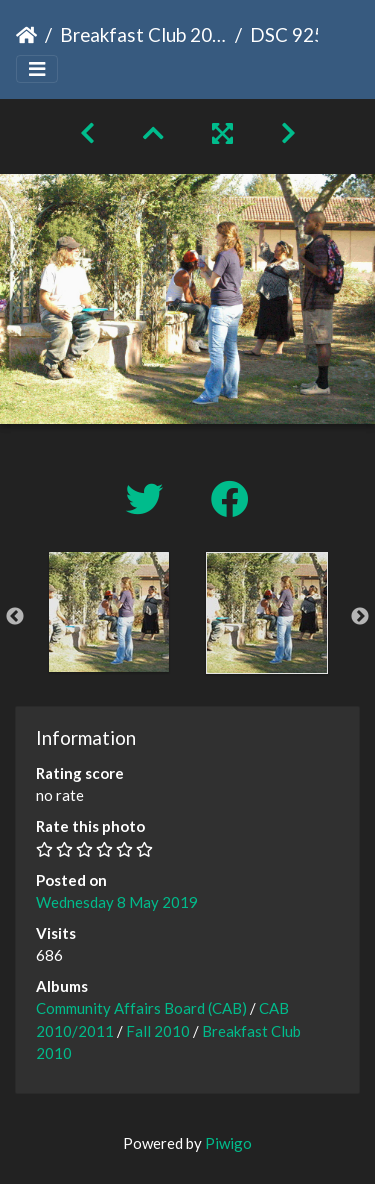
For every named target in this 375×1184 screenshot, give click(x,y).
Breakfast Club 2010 (143, 34)
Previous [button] (15, 617)
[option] (109, 612)
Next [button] (360, 617)
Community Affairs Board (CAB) (141, 1008)
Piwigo (228, 1143)
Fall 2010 (158, 1031)
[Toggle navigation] (37, 69)
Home (26, 35)
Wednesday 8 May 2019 (117, 902)
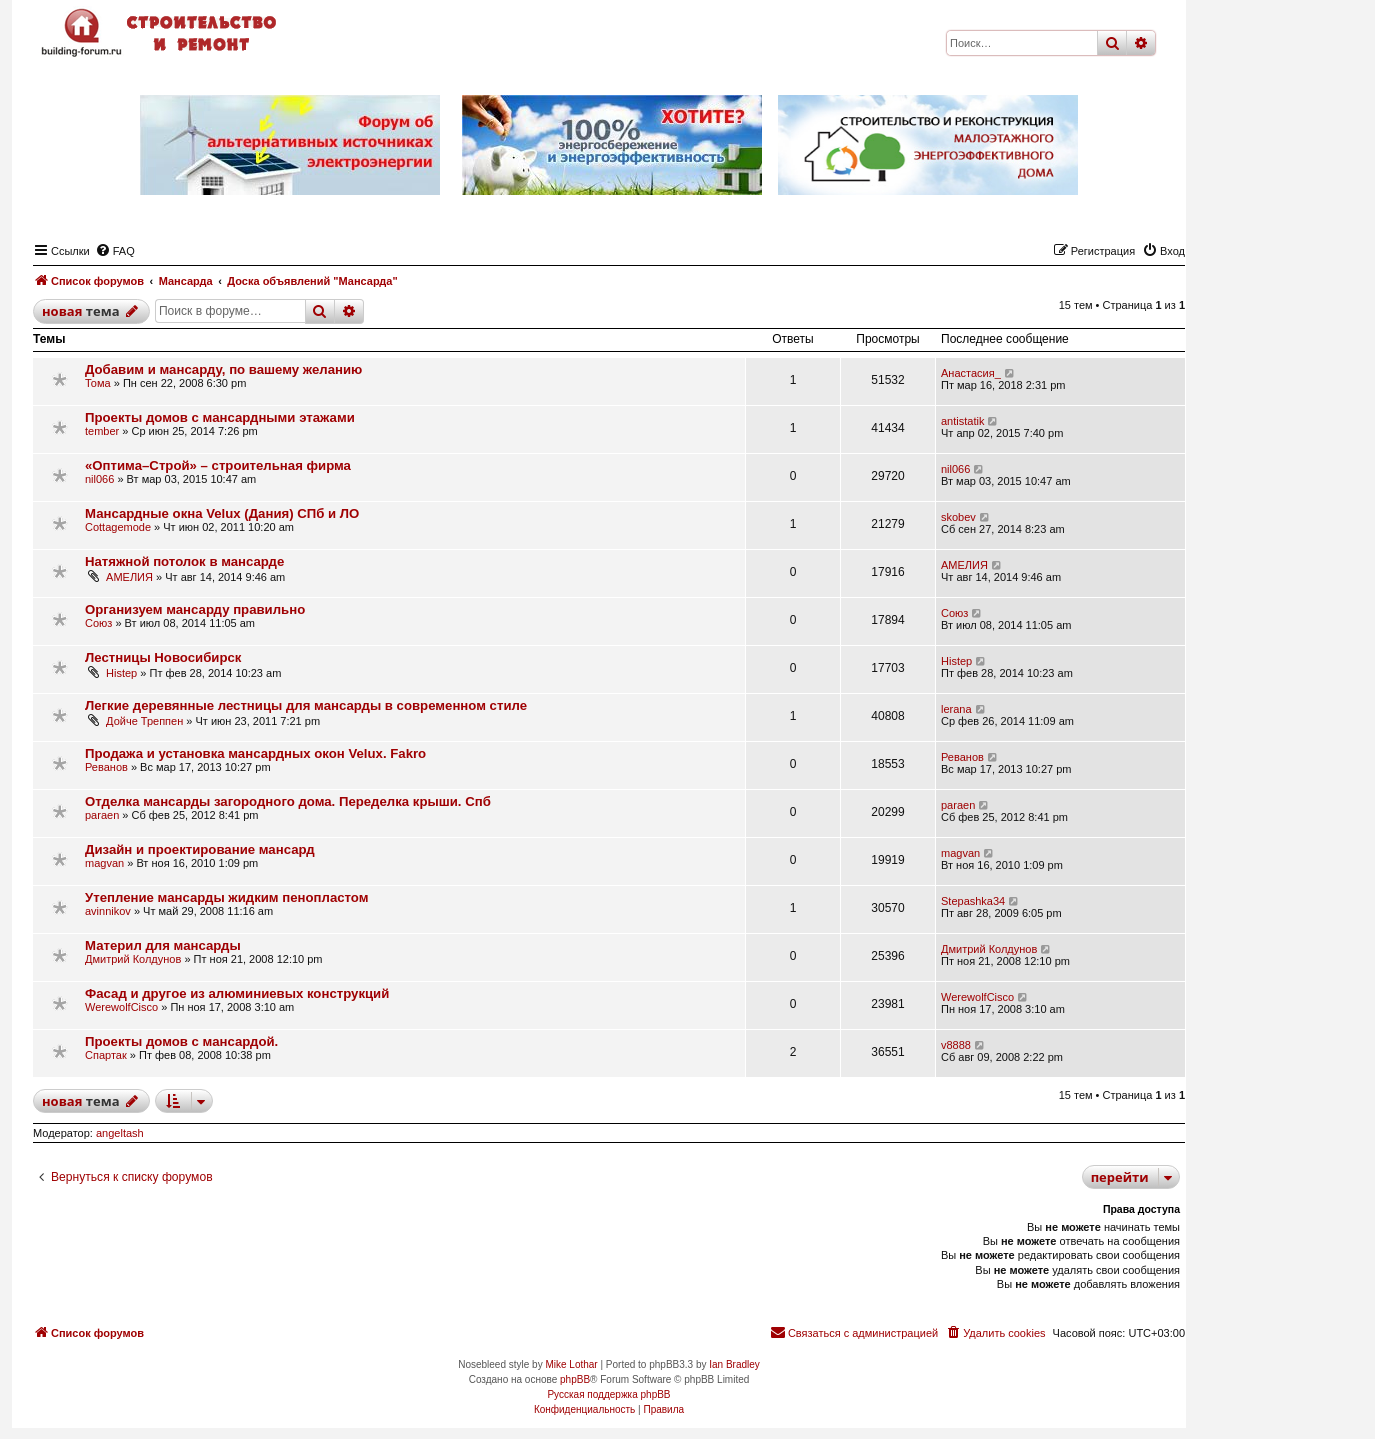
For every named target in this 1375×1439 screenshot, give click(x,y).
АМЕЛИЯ (129, 577)
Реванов (106, 767)
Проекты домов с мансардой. (181, 1041)
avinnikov (108, 911)
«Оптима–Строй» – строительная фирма (218, 465)
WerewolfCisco (121, 1007)
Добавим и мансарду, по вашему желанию (223, 369)
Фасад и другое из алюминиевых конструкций (237, 993)
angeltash (120, 1133)
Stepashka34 (973, 901)
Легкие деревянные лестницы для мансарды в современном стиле (306, 705)
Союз (98, 623)
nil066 (99, 479)
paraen (102, 815)
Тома (98, 383)
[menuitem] (115, 251)
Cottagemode (118, 527)
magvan (104, 863)
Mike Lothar (571, 1364)
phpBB (575, 1379)
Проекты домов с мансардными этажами (220, 417)
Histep (121, 673)
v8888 (956, 1045)
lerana (956, 709)
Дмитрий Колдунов (133, 959)
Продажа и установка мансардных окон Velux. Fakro (255, 753)
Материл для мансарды (163, 945)
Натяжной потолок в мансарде (184, 561)
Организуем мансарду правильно (195, 609)
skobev (958, 517)
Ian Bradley (734, 1364)
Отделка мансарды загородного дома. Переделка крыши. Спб (288, 801)
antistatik (962, 421)
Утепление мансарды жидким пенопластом (227, 897)
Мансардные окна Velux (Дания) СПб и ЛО (222, 513)
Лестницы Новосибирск (163, 657)
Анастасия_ (971, 373)
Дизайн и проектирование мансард (200, 849)
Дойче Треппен (144, 721)
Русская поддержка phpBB (608, 1394)
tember (102, 431)
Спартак (106, 1055)
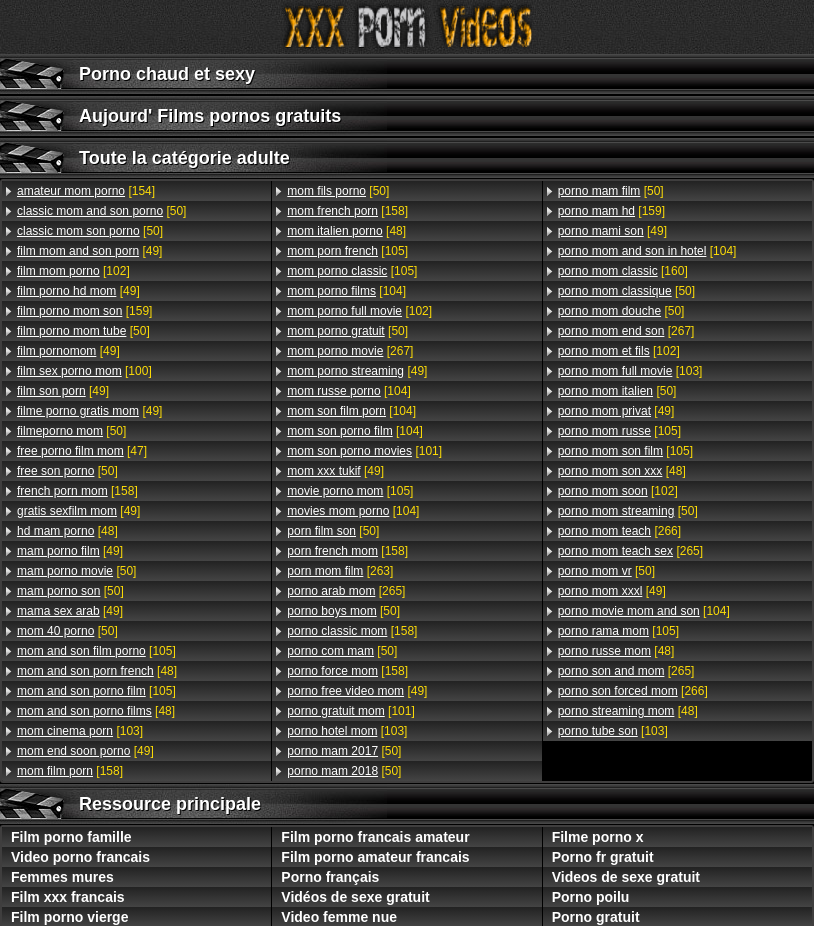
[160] (623, 271)
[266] (619, 531)
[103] (80, 731)
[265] (346, 591)
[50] (101, 211)
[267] (350, 351)
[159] (84, 311)
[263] (340, 571)
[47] (82, 451)
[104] (346, 291)
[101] (364, 451)
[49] (89, 251)
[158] (77, 491)
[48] (67, 531)
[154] (86, 191)
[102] (73, 271)
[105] (96, 651)
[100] (84, 371)
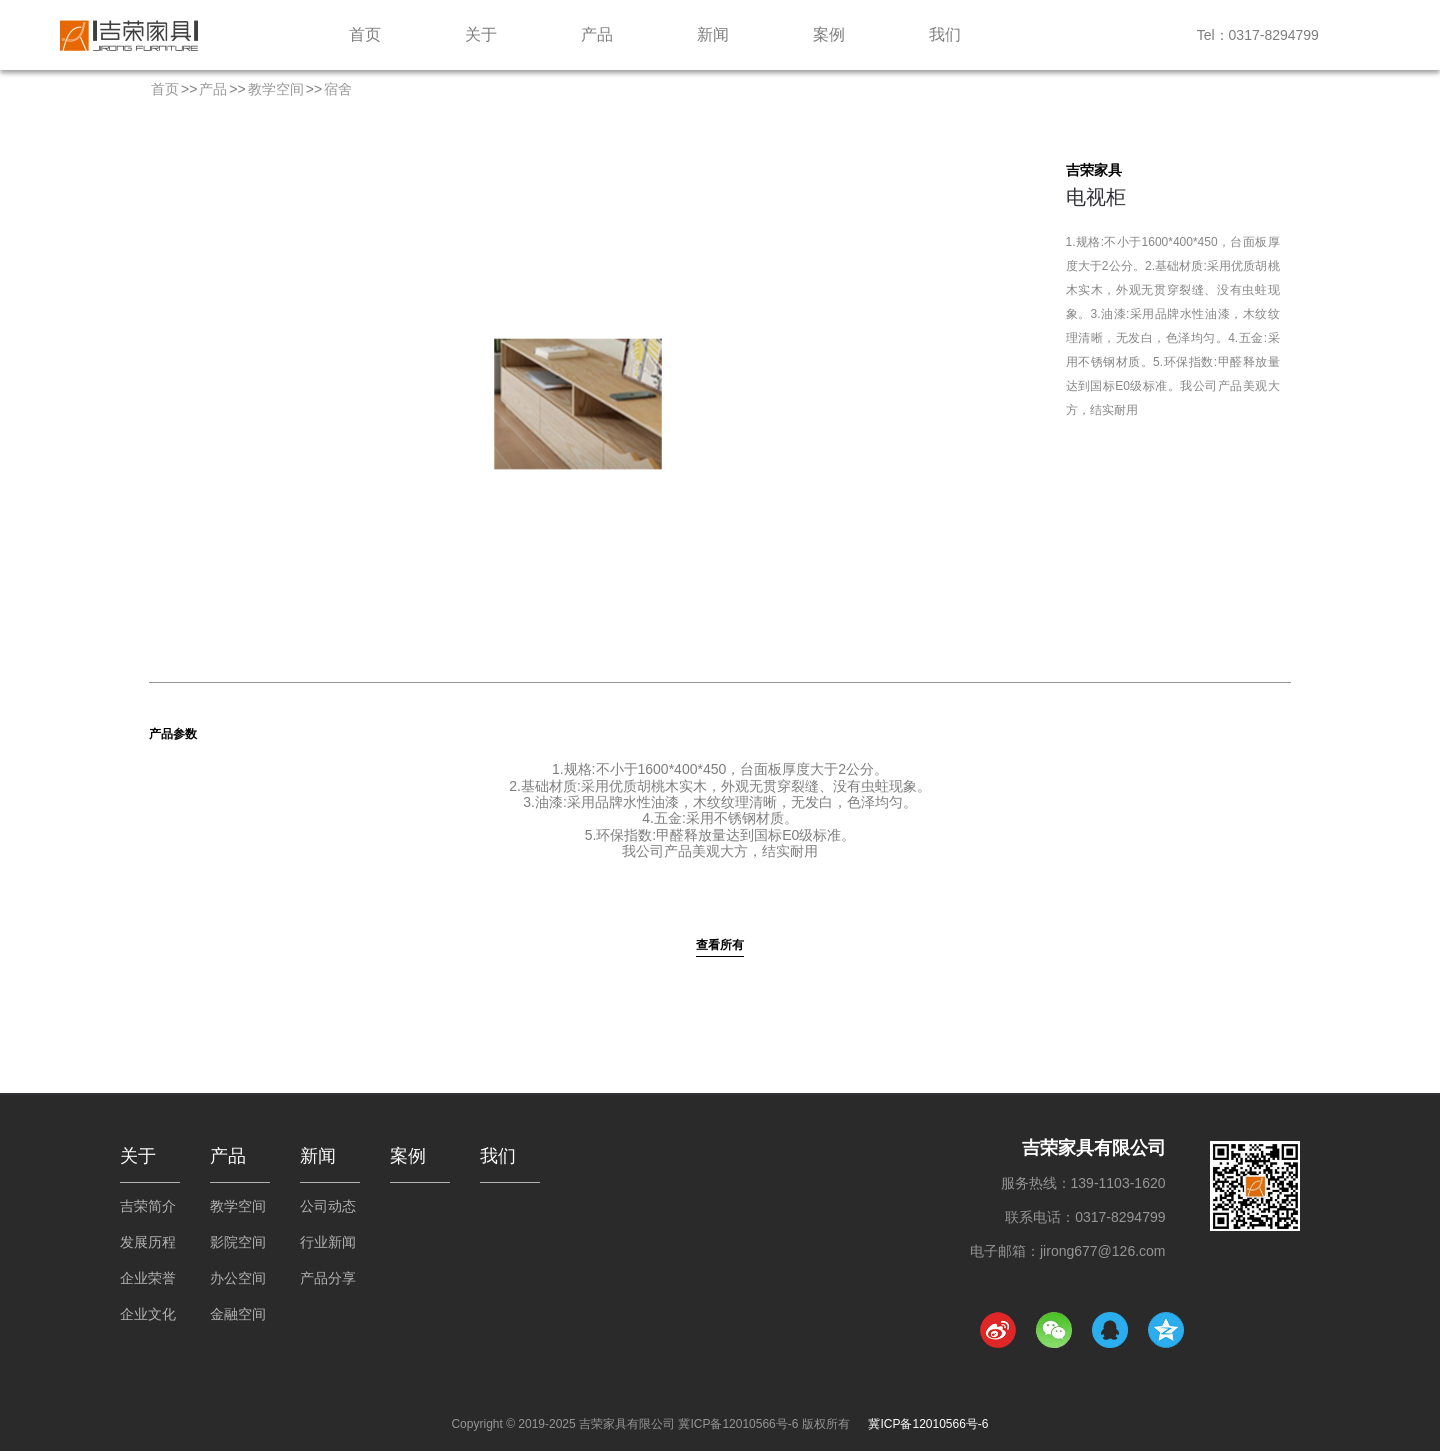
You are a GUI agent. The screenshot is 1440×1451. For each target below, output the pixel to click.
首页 (365, 34)
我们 (945, 34)
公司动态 (328, 1206)
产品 (597, 34)
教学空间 (276, 89)
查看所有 (720, 945)
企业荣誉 (148, 1278)
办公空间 (238, 1278)
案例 (829, 34)
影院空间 (238, 1242)
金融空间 (238, 1314)
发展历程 (148, 1242)
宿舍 (338, 89)
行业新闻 (328, 1242)
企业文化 (148, 1314)
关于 (481, 34)
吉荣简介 (148, 1206)
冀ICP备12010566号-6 (928, 1424)
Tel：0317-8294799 (1258, 35)
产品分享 (328, 1278)
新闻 (713, 34)
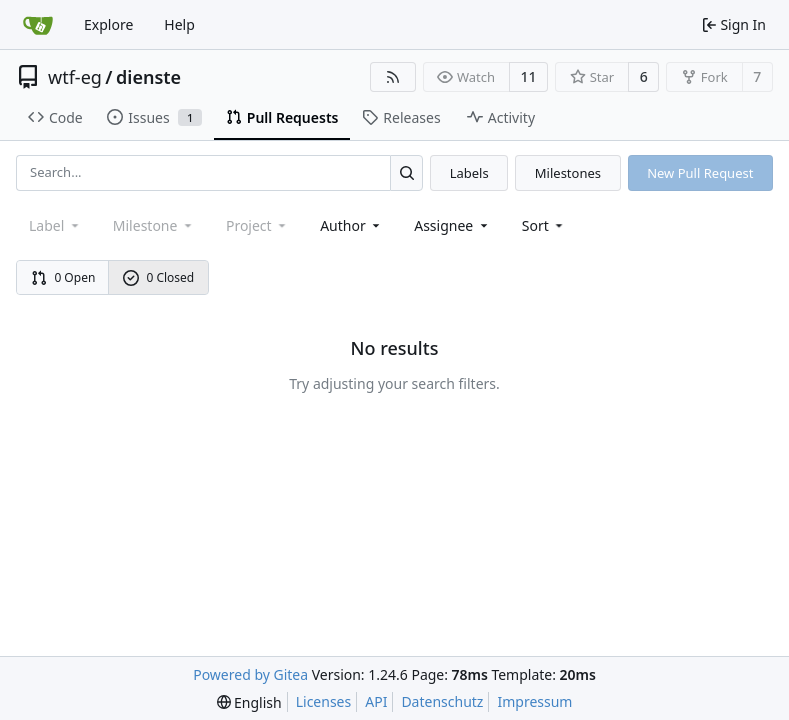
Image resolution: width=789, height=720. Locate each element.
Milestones (568, 173)
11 (529, 76)
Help (179, 24)
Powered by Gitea (250, 674)
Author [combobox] (351, 225)
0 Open (63, 277)
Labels (469, 173)
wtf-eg (75, 77)
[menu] (544, 225)
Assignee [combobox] (452, 225)
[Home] (38, 25)
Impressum (534, 701)
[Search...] (406, 172)
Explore (108, 24)
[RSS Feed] (393, 77)
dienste (148, 77)
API (376, 701)
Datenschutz (442, 701)
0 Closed (159, 277)
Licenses (324, 701)
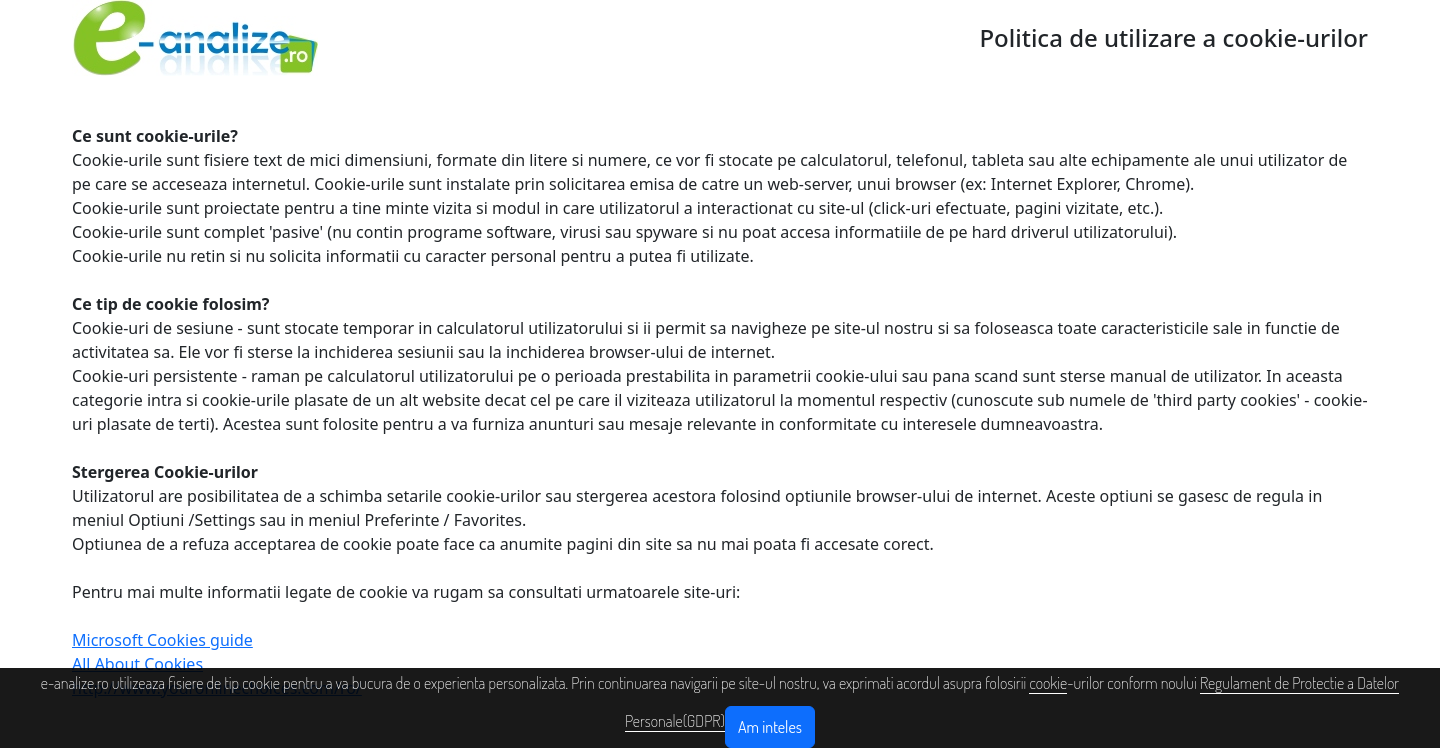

########################################

* **What the task requires**: Rewrite the part of the material that opens with the line containing "wtf-eg (75, 77)" and runs through the end of the material, swapping "Explore" for "Browse" and keeping everything else unchanged. Leave the pictures out of the answer.

* **Correct output**:
wtf-eg (75, 77)
[menu] (544, 225)
Assignee [combobox] (452, 225)
[Home] (38, 25)
Impressum (534, 701)
[Search...] (406, 172)
Browse (108, 24)
[RSS Feed] (393, 77)
dienste (148, 77)
API (376, 701)
Datenschutz (442, 701)
0 Closed (159, 277)
Licenses (324, 701)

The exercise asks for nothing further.